Bir davanın ticari nitelikte olup olmadığı, bir diğer ifade ile asliye ticaret mahkemesinde görülüp görülmeyeceğinin belirlenmesi işi de Türk Ticaret Kanununun 4 üncü madde-sinde gösterilen ilkelere göre yapılmalıdır. Öğretide de benimsenen görüşe göre ticari davalar mutlak ticari davalar ve nispi ticari davalar olarak iki gruba ayrılmaktadır. Türk Ticaret Kanununun 4 üncü maddesinin 1 inci bendinin (a) alt bendi uyarınca bu Kanunda düzenlenen hukuk davaları mutlak ticari davalardır. Nispi ticari davalar ise konusu ne olursa olsun, her iki tarafın da ticari işletmesiyle ilgili hususlardan doğan hukuk davalarıdır (TTK.m.4/1). Kanuni düzenleme uyarınca sadece mutlak ya da nispi ticari davalar asliye ticaret mahkemesinde görülürken, bunlar dışında kalan davalar (istisnalar saklı kalmak kaydıyla) asliye hukuk mahkemelerinde görülmelidir.
Dava; haksız fiilden kaynaklanan halefiyete dayalı sigorta ödemesinden doğan rücuen tazmin davasıdır.
Mahkememiz dosyasının incelenmesinde; davacının, sigortalısı nedeni ile 3. kişilere yaptığı ödemenin haksız fiilden kaynaklanan halefiyet ilkesi gereği davalıya kusuru nedeni ile rücu edildiği, sigortalının tacir olmadığı görülmüş ve uyuşmazlığın davacı ile davalı arasında haksız fiilden kaynaklandığı ve halefiyet temelli olduğu değerlendirilmiştir. Halefiyet davası, ticari dava olarak nitelendirilemez. Bu dava sigortalının sorumlu kişiye karşı açmış olduğu bir dava gibidir.
Saptanan ve hukuksal durum bu olunca; 6100 Sayılı HMK.nun 1. maddesine göre, göreve ilişkin kurallar kamu düzeninden olup, m. 2 gereğince asliye hukuk mahkemelerinin de görevi belirlendiğine göre; aynı yasanın 114/1-c bendi uyarınca dava şartı olan bu husus, HMK.nun 115/1 maddesi gereğince mahkemece davanın her aşamasında kendiliğinden araştırılmıştır. Mahkememiz davaya bakmakla görevsiz olup, bu dava şartı noksanlığının sonradan giderilmesi de mümkün olmamakla, davanın saptanan dava şartı noksanlığı nedeniyle HMK.nun 115/2 maddesi uyarınca usulden reddine karar vermek gerekmiş ve aşağıdaki biçimde hüküm kurulmuştur.

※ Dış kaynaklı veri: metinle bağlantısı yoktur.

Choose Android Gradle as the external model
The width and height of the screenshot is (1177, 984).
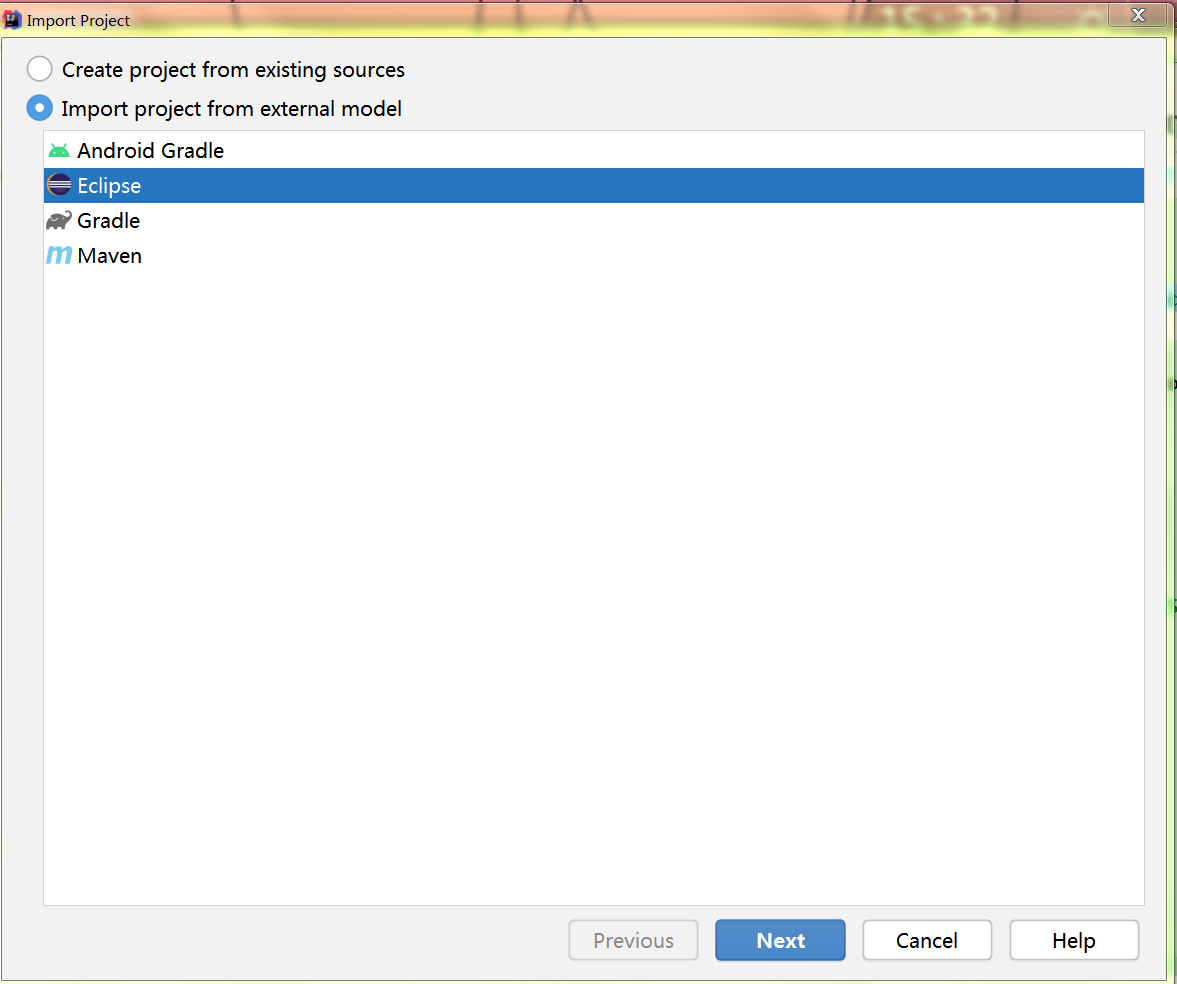[150, 150]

HÜKÜM / Gerekçesi yukarıda izah olunduğu üzere;
1-Davacının davasının mahkememizin görevsizliği nedeniyle usulden reddine,
2-HMK.nun 20. mad. uyarınca kararın kesinleşmesinden itibaren 2 hafta içinde taraflardan birinin usulen başvurusu halinde dava dosyasının görevli İSTANBUL NÖBETÇİ ASLİYE HUKUK MAHKEMESİ’NE gönderilmesine,
3- Yargılama giderlerinin görevli mahkemesince hüküm altına alınmasına,
4- HMK 20 maddesi gereğince görevsizlik kararının kesinleşmesinden itibaren 2 hafta içinde başvuru yapılmaz ise davanın açılmamış sayılmasına karar verileceği ve yargılama giderleri konusunda karar verileceğinin ihtarına,
Dair, davacı vekilinin, davalı …vekilinin, davalı Gülermak, Kolin, Kalyon Ortakları vekilinin yüzüne karşı, mahkememize yazılı / sözlü başvuru ile zabıt katibince tutanağa geçirilmek suretiyle kararın tebliğ tarihinden itibaren 2 haftalık yasal süre içerisinde İstanbul BAM’a gönderilmek üzere istinaf yasa yolu açık olmak üzere yapılan tahkikat sonucunda karar verildi. Karar usulen açıklandı, okundu.